# Lab 3: DataFrames, Control Flow, and Probability

## Due Saturday, April 29th at 11:59PM

Welcome to Lab 3! This week, we will go over more DataFrame manipulation techniques, conditionals and iteration, and introduce the concept of randomness. You should complete this entire lab so that all tests pass and submit it to Gradescope by 11:59PM on the due date.

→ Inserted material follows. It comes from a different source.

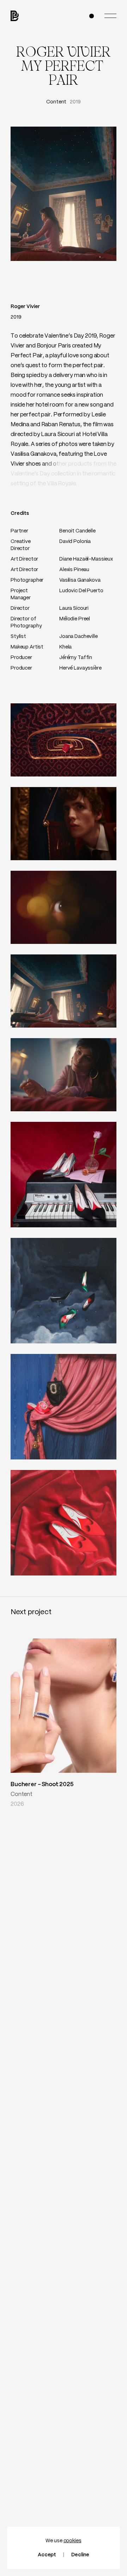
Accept (47, 2554)
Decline (80, 2554)
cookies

Refer to the following readings:
- Grouping with subgroups (see [BPD 11.4](https://notes.dsc10.com/02-data_sets/groupby.html#subgroups))
- Merging DataFrames (see [BPD 13](https://notes.dsc10.com/02-data_sets/merging.html))
- Conditional statements (see [CIT 9.1](https://inferentialthinking.com/chapters/09/1/Conditional_Statements.html))
- Iteration (see [CIT 9.2](https://inferentialthinking.com/chapters/09/2/Iteration.html))
- Probability (see [CIT 9.5](https://inferentialthinking.com/chapters/09/5/Finding_Probabilities.html))

First, set up the tests and imports by running the cell below.

In [1]:
import numpy as np
import babypandas as bpd

# These lines set up graphing capabilities.
import matplotlib
import matplotlib.pyplot as plt
plt.style.use('ggplot')

import otter
grader = otter.Notebook()

%reload_ext pandas_tutor

## 1. California National Parks 🏞️ 🐻

In this question, we'll take a closer look at the DataFrame methods `merge` and `groupby`.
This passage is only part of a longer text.